O uso da Inteligência Artificial (IA) está cada vez mais presente em nosso cotidiano, sendo que alguns questionamentos de natureza ética e jurídica surgem à medida que novas aplicações ocorrem. Adicionalmente, deve-se lembrar de que a legislação protetiva de dados auxilia no estabelecimento de certos critérios de uso da IA e a maneira de processar os dados pessoais utilizados para o aprendizado de máquina (machine learning).

Neste sentido, neste texto, discutiremos acerca do conceito de profiling (definição de perfil) e a sua conexão com a aplicação de IA, notando-se como a legislação sobre proteção de dados ajudará para que alguns limites sejam aplicados, dificultando, por exemplo, a perpetuação de discriminações de natureza econômica, racial etc.

Assim, em um primeiro instante, falaremos sobre o conceito de profiling, para, em seguida, discutirmos acerca de sua relação com a IA e a Proteção de dados e, finalmente, analisarmos a proteção concernente aos dados pessoais inferidos para a definição de perfis.

Inteligência Artificial e Proteção de Dados: o que é definição de perfil (profiling)?

···

* **Tarefa proposta 1**
Explique, com base no texto sobre IA e proteção de dados, que papel a legislação protetiva de dados cumpre em relação ao uso da Inteligência Artificial.
* **Tarefa proposta 2**
No texto sobre IA e proteção de dados, qual assunto será tratado primeiro?

* **Trecho da listagem**
···

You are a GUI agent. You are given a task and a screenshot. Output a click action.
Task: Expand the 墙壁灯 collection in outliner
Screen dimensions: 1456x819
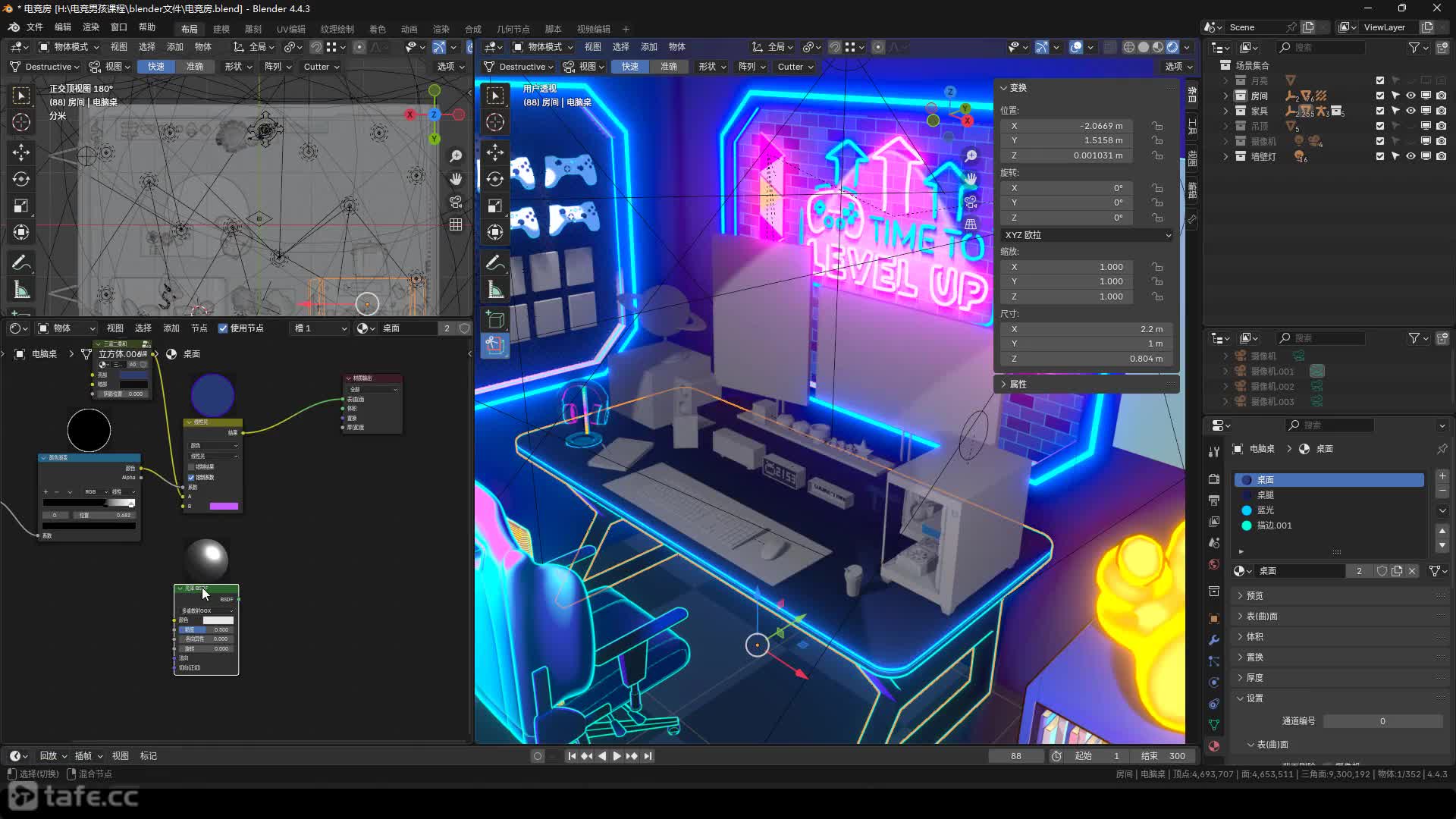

···

* **Resposta escrita 1**
A legislação protetiva de dados ajuda a estabelecer critérios para o uso da IA e para o modo de processar os dados pessoais usados no aprendizado de máquina. Ela também permite impor limites que dificultam a perpetuação de discriminações de natureza econômica, racial e outras.

* **Resposta escrita 2**
O conceito de profiling (definição de perfil).